Once in a decade ‘summer scorcher’
At 9am this morning at Adelaide Airport it was already 32C and forecasters have warned it could top out at 40C today. In December, 26C is about as hot as it usually gets.
That same heat is on its way to Melbourne with forecasters warning of a "summer scorcher" over the next couple of days.
Temperatures this high, this early in summer are a once in five to ten year event, the Bureau of Meteorology (BOM) has said.
But in Queensland it's torrential rain that's the threat. As the heatwave subsides, the remains of tropical cyclone Owen could lead to flash flooding as up to 200mm of moisture descends.
"Already across South Australia it was a hot day on Wednesday.
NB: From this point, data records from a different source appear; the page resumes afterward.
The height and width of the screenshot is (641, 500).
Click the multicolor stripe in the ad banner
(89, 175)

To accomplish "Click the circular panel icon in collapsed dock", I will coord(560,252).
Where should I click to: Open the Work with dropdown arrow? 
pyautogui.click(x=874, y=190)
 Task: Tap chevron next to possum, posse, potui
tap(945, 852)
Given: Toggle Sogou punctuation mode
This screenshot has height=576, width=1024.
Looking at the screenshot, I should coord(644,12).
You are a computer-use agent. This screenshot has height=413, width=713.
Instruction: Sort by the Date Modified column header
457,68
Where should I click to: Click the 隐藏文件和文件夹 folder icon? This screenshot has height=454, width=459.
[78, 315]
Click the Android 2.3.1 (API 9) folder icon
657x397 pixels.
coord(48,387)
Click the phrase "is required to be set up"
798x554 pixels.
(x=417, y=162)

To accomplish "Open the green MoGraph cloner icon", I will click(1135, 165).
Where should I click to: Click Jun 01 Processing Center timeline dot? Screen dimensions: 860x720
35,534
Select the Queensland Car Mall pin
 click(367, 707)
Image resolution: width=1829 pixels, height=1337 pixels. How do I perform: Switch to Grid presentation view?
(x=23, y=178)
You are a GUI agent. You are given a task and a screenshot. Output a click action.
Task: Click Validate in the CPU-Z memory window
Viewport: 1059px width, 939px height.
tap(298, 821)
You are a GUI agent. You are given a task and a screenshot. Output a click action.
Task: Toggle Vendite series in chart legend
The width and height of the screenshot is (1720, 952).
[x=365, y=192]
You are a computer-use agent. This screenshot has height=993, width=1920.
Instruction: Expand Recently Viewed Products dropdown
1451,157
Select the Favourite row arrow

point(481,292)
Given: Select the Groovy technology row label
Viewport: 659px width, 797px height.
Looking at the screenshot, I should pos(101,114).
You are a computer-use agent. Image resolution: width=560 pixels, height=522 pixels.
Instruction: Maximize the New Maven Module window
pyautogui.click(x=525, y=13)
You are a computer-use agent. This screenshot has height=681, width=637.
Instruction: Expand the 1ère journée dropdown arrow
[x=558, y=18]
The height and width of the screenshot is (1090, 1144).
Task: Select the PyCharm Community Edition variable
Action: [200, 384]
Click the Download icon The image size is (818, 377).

For the next 24 hours that will spread right across the south east of the country," said Sky News Weather channel meteorologist Tom Saunders.
"We are expecting the hottest weather since last summer with temperatures about 15C above average for some parts, a heatwave across the Murray basin with heat lingering and severe fire dangers.
"It's only the first week of summer but summer scorcher is developing."
Adelaide is expected to hit 39C today, but could nudge higher, and 37C on Friday. Port Augusta is on course for 42C. They will be punishing for players on the pitch at the Adelaide Oval for the first day of the Cricket test between India and Australia.
In Victoria, Melbourne's 35C on Thursday will be surpassed on Friday as the dial hits 38C while Mildura's maximum temperatures are unlikely to get much below 40C until Sunday.
The Victorian Government has labelled it "extreme heat" and has urged people to hydrate and keep cool.
There will be little relief overnight with the minimum temperatures, early on Friday morning, around 25C in both capitals.
Mr Saunders said the heat was due to a high pressure system in the Tasman Sea: "High pressure systems blow anticlockwise around highs; that means a northerly air stream that brings hot air from the northern interior right down towards the south-east."
On Friday, gusty winds will lead to severe fire danger in north west Victoria. Closer to Melbourne the fire danger is likely to be very high, rather than severe.
A cooler change should hit South Australia later on Friday and then Victoria on Saturday. Adelaide will go from a forecast high of 37C on Saturday to a far more average high of 26C on Saturday. Melbourne's maximum could drop an astonishing 14 degrees between Friday and Saturday to then settle on 24C.
But that relief won't reach further north with Mildura and Broken Hill likely to stay above 35C for the next week at least.
"The other huge weather event is Queensland. It's just had a record heatwave and now it's severe showers and thunderstorms," said Mr Saunders.
Ex-tropical cyclone Owen is nearing the coast and the closer it gets the more moisture it will bring with it.
"There's a risk of flash flooding in central Queensland including Townsville, Mackay and possibly the Capricornia," said Mr Saunders.
"Expect at least 50mm to fall from Fraser Island to the north tropical coast. Some areas could see 100mm or even 200mm but that depends how close this ex tropical cyclone gets."
In Mackay, the forecast rain ranges from a sodden 70mm to a biblical 230mm from Friday to Monday.
Last week in its monthly climate outlook, the BOM said there was an 80 per cent chance of warmer than average days and nights all the way through to at least February.
However, there could be average rainfall during summer.